= Required task =
Pull out every line in the records below that contains the string "height", copying each one in full.

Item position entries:
<<<<

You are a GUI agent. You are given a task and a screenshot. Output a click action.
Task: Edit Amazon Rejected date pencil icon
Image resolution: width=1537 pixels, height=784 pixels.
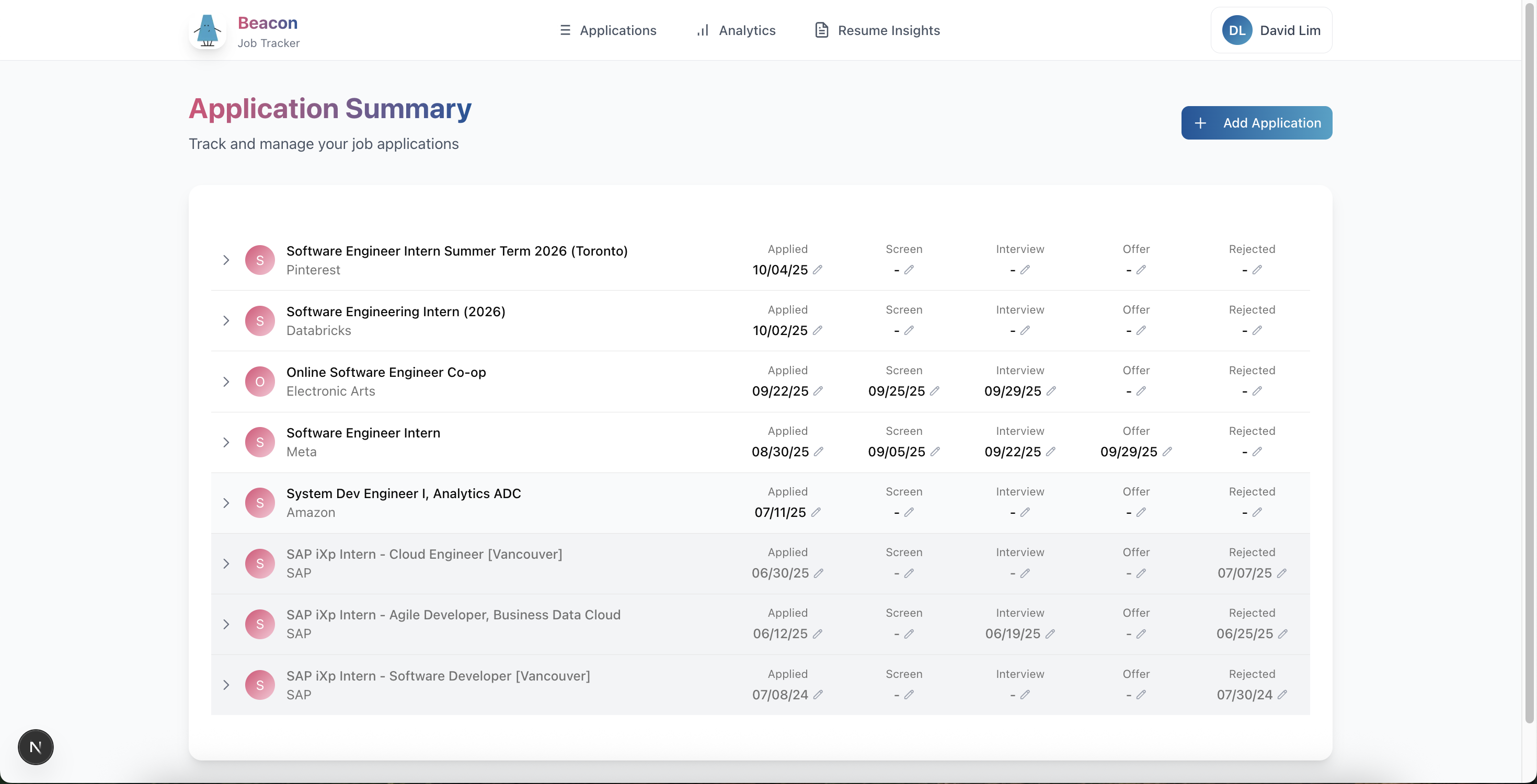pos(1257,512)
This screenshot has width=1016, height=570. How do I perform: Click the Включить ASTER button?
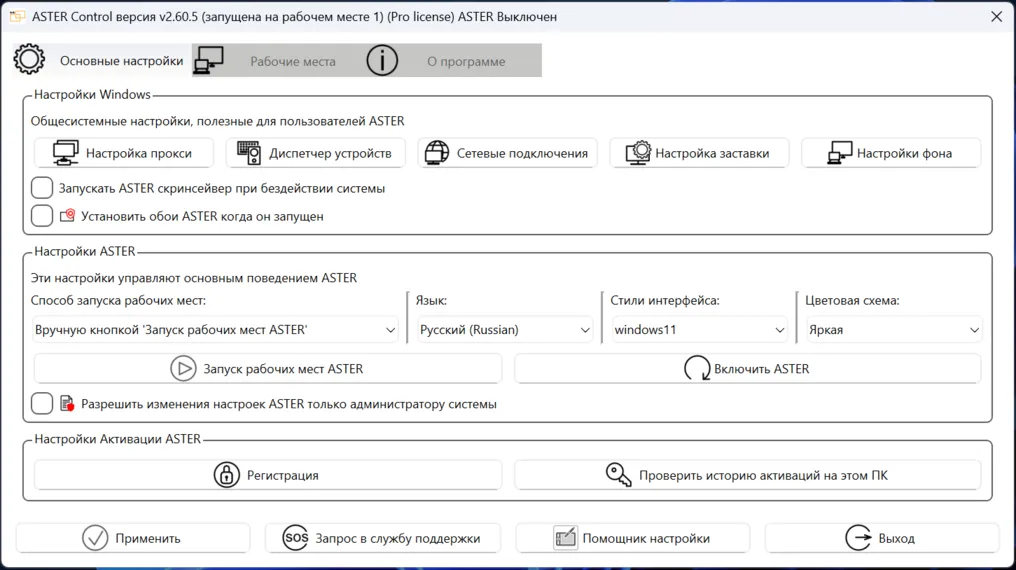click(747, 369)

>>>>

= Exercise output =
Image resolution: width=1537 pixels, height=784 pixels.
This screenshot has width=1016, height=570. How do I perform: Click the Включить ASTER button?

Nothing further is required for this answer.